The results described are from a backtest: a simulation of how strategies would have performed against historical orderbook data over a specific window on a single market series. Kalshi contracts are regulated by the U.S. Commodity Futures Trading Commission.

Hypothetical and simulated performance results have inherent limitations. They are prepared with the benefit of hindsight, do not involve real capital at risk, and cannot fully account for the impact of execution, liquidity, fees, or changes in market conditions. No representation is being made that any strategy will or is likely to achieve profits or losses similar to those shown.

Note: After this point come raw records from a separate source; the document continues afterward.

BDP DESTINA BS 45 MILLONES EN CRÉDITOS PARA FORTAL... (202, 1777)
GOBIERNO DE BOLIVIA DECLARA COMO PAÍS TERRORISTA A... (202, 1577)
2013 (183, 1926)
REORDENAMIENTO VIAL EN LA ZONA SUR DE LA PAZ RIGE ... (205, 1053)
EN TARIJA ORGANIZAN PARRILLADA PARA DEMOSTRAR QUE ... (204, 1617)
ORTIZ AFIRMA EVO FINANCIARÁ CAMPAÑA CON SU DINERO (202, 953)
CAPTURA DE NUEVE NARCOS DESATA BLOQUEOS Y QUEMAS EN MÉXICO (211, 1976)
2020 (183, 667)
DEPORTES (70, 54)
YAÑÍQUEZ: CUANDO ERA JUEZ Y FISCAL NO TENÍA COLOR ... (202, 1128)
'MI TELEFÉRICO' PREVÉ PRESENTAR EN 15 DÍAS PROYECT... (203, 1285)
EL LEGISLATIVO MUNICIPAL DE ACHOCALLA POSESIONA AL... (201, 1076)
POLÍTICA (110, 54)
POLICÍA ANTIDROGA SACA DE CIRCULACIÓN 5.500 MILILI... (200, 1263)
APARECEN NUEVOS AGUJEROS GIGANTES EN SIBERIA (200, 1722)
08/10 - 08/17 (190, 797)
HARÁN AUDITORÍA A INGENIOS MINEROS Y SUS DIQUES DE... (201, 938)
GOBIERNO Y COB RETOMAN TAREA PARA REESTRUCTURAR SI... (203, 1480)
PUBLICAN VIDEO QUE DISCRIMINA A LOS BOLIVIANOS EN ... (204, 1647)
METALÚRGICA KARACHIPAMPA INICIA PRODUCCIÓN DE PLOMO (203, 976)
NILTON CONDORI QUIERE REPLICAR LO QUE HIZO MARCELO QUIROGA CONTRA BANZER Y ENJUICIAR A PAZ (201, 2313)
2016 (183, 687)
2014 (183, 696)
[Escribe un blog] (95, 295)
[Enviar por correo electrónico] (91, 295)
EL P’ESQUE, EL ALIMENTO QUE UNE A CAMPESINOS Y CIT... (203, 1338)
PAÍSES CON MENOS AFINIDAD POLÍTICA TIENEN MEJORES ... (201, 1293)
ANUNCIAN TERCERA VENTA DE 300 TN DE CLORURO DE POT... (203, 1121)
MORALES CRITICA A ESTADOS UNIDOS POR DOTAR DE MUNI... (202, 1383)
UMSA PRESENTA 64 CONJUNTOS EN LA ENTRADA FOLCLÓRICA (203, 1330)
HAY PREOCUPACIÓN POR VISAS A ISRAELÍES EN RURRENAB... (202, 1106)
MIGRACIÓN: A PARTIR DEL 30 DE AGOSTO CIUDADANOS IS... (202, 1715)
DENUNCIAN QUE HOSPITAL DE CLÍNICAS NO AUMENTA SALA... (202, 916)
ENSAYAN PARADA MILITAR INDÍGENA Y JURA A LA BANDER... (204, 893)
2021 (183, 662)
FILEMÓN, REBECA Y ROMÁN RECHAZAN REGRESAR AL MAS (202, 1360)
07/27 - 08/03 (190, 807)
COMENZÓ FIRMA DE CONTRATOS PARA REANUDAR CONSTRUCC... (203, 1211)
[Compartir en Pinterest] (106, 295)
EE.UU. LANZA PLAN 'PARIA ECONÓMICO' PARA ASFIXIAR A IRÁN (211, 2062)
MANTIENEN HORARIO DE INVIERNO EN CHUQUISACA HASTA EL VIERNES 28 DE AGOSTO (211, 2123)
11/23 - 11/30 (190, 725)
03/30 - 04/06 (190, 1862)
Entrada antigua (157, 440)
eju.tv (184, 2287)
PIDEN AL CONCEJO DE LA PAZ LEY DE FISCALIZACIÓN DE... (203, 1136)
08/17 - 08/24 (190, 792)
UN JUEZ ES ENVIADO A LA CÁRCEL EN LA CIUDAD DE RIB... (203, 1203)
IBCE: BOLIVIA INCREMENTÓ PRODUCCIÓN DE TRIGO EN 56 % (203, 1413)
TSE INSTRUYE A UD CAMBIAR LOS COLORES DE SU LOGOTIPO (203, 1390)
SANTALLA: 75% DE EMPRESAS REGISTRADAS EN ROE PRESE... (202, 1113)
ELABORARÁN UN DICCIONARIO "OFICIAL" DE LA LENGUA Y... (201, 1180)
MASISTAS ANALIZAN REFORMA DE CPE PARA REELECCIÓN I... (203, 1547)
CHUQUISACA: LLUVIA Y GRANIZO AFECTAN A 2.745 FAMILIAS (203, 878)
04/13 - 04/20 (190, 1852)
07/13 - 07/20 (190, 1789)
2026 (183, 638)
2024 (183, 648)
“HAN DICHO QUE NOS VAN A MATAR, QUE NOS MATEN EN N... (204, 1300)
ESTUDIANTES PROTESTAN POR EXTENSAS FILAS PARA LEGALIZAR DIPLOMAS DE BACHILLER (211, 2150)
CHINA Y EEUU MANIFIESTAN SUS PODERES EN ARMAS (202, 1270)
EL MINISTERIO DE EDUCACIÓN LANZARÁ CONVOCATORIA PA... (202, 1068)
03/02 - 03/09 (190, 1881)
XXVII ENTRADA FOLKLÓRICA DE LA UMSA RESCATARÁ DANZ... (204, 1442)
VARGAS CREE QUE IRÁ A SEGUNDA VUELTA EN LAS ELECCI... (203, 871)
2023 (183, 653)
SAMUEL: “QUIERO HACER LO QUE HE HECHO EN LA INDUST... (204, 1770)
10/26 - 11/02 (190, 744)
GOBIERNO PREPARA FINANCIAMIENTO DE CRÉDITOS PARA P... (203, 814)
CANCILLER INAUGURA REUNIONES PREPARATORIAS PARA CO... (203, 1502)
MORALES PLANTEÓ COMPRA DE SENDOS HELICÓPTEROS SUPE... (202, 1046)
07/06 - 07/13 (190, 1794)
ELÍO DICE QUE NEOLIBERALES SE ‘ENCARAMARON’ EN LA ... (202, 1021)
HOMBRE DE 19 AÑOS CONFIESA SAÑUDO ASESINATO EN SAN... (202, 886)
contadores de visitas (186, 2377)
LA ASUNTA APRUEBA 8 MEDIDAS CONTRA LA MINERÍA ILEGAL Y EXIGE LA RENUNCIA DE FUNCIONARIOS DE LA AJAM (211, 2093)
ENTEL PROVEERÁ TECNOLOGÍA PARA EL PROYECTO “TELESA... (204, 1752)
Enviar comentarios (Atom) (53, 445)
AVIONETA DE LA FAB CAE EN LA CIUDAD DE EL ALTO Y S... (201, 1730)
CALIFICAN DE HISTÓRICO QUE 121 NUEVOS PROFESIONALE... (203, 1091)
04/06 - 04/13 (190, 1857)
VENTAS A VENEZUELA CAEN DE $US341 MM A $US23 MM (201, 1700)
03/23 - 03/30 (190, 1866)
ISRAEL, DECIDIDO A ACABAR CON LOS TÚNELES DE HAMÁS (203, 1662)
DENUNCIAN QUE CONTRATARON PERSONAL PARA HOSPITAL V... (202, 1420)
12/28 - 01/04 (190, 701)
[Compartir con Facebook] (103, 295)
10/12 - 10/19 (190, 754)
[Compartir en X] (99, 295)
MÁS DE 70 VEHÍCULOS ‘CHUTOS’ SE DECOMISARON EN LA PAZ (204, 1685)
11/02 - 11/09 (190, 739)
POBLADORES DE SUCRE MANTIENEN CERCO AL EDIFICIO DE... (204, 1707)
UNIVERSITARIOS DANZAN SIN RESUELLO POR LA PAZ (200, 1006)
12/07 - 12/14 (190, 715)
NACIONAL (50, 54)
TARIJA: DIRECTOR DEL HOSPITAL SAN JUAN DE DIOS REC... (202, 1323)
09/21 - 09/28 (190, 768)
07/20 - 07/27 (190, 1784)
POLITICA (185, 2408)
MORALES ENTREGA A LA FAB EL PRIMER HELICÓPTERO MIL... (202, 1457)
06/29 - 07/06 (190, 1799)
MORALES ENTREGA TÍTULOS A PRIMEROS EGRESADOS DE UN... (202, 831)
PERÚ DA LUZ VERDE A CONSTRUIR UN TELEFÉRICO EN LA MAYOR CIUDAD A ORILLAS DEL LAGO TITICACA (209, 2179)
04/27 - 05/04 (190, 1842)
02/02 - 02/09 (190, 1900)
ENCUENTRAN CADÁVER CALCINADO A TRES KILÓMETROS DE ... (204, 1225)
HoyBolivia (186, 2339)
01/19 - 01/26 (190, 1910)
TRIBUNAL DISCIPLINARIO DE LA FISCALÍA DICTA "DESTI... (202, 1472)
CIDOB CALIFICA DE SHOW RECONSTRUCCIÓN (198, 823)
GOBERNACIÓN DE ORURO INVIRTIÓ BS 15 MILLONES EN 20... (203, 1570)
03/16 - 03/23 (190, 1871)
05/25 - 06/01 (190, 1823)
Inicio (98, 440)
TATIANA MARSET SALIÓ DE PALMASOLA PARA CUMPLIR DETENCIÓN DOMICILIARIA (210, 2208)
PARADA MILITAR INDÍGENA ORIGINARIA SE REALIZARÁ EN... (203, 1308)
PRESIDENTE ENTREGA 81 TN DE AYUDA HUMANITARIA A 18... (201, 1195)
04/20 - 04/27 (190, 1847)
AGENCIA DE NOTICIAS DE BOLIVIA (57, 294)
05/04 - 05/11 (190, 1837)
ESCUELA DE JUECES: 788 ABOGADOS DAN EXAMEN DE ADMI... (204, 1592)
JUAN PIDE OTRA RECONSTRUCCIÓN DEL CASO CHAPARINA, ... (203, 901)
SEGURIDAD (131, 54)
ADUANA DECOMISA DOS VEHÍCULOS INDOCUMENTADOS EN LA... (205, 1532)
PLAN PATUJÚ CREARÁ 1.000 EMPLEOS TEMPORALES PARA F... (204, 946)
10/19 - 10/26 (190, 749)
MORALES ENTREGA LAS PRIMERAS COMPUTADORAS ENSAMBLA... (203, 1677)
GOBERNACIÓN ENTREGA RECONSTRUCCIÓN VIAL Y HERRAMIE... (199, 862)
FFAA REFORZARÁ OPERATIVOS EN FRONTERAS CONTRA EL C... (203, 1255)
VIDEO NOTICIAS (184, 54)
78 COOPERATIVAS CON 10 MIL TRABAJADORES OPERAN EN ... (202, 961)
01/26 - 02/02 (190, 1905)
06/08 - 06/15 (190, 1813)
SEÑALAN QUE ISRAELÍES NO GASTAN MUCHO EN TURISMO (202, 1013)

Past performance, whether actual or hypothetical, is not indicative of future results. Trading prediction-market contracts involves substantial risk, including the possible loss of the entire amount invested.

Strategies described here were built and backtested by the author for research. Turbine does not recommend any of these strategies for use.

You are solely responsible for any decisions you make. Before trading any product, consider your financial situation and risk tolerance, and consult a qualified professional. Do not rely on anything in this post as the basis for a trading decision.